Career fitness tips: 3 things to work on this summer
Last night I attended my first boxing class and as fatigued as I was by it I'm energized by what I accomplished. The same can be said about the past year. Accomplishments are the icing on the cake but it is the journey that nourishes you whole.
Career building and navigating your way through it, is more about overcoming your failures than it is celebrating your successes. The good times are good because your worked hard, planned well and stuck to it.
As good as you are today you can always get better. Here are three things you can do to help push your career further this summer.
1. Learn about something new
Even if you have 10-years of experience in human resources with all the designatations imaginable - there are opportunities available to expand your awareness of your business and industry. Look for new training opportunities, learn a new language or find something completely new to dig into.
We launched registration for a webinar on the lifecycle of a coding languages and how to recruit developers called Why JAVA Will Never Die, this could be a great opportunity for you to learn something new.
2. Network more
New people bring new ideas. Spreading your influence between different departments and different community groups can expand your horizons and bring new opportunities for yourself and your organization.
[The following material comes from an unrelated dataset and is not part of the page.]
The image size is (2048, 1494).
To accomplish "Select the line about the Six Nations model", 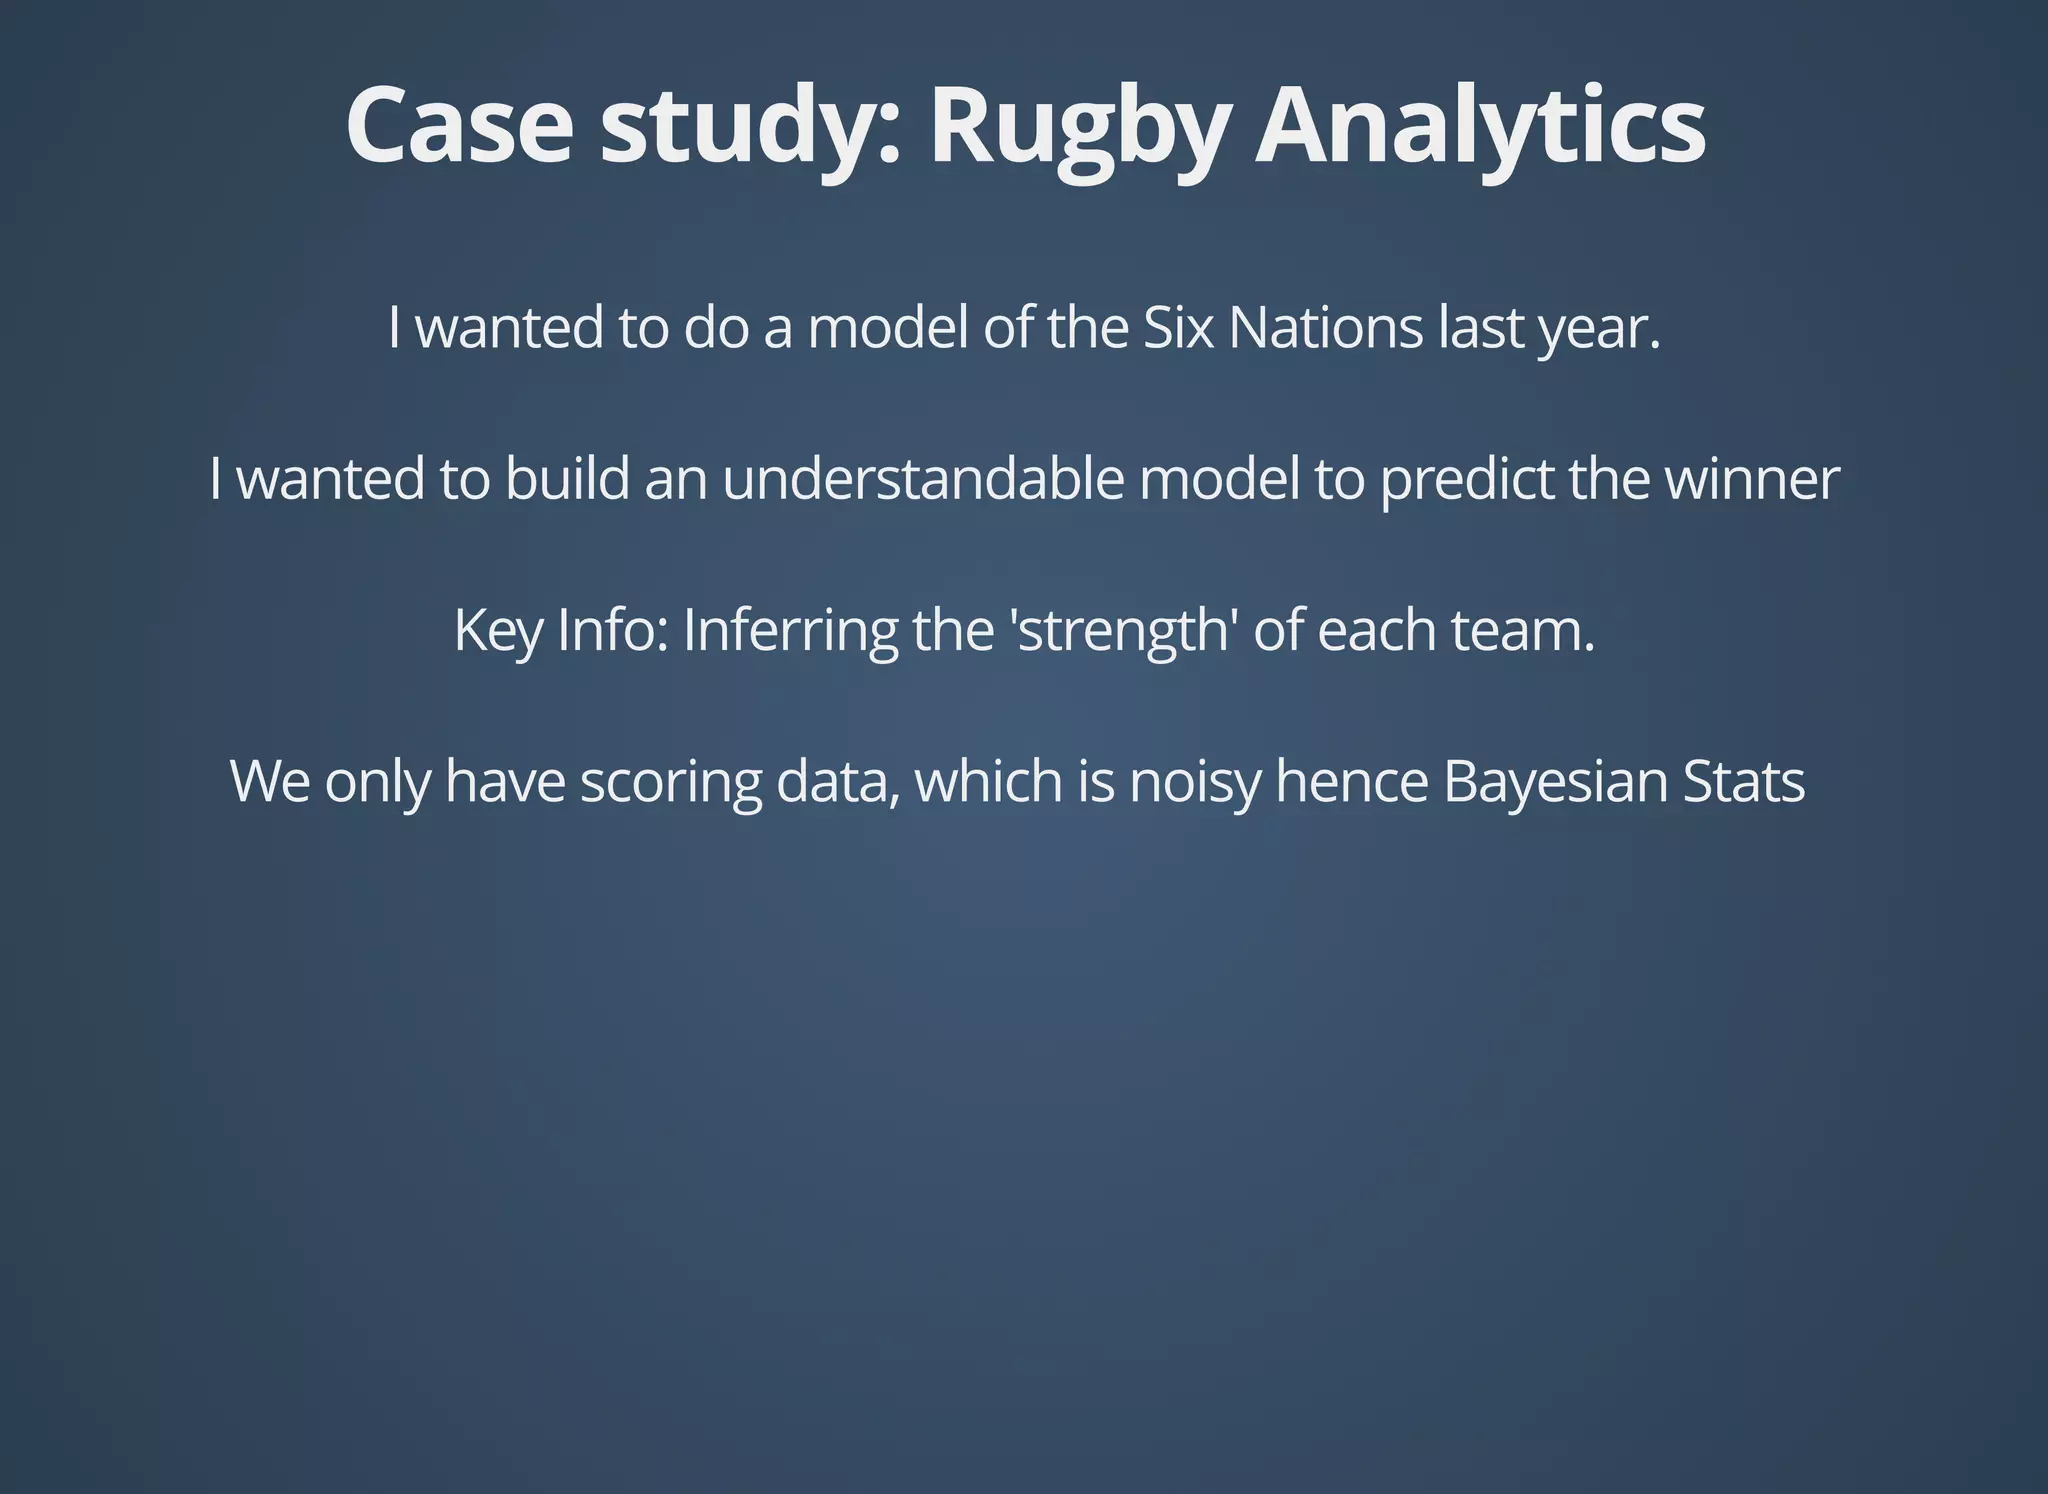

Every city has some nooks and crannies culturally that you’ve never seen and there are parts of your organization that you haven’t ventured to. Take a day this summer and do one of the two. Developing knowledge of a new demographic or age group - or learning about a new system from an different type of organization can bring great insights into your day to day.
When I was a reporter learning how the advertising sales teams managed their contacts taught me a lot about follow-up and relationship building. Similar synergies can be found where you work.
3. Become a mentor
Mentorship is growing in popularity as new generations of workers are working their way through the ranks. If your organization doesn’t have a mentorship program – think about starting one. In a poll of 500 female executives and managers, 58% felt that organizations across Canada could provide better mentorship or advocate programs.
This exercise will benefit your team, your organization and yourself. One of the best things you can do to cement your skills and processes in your own mind is to help develop someone else’s.
Personal development is professional development and if you forget former the later will suffer.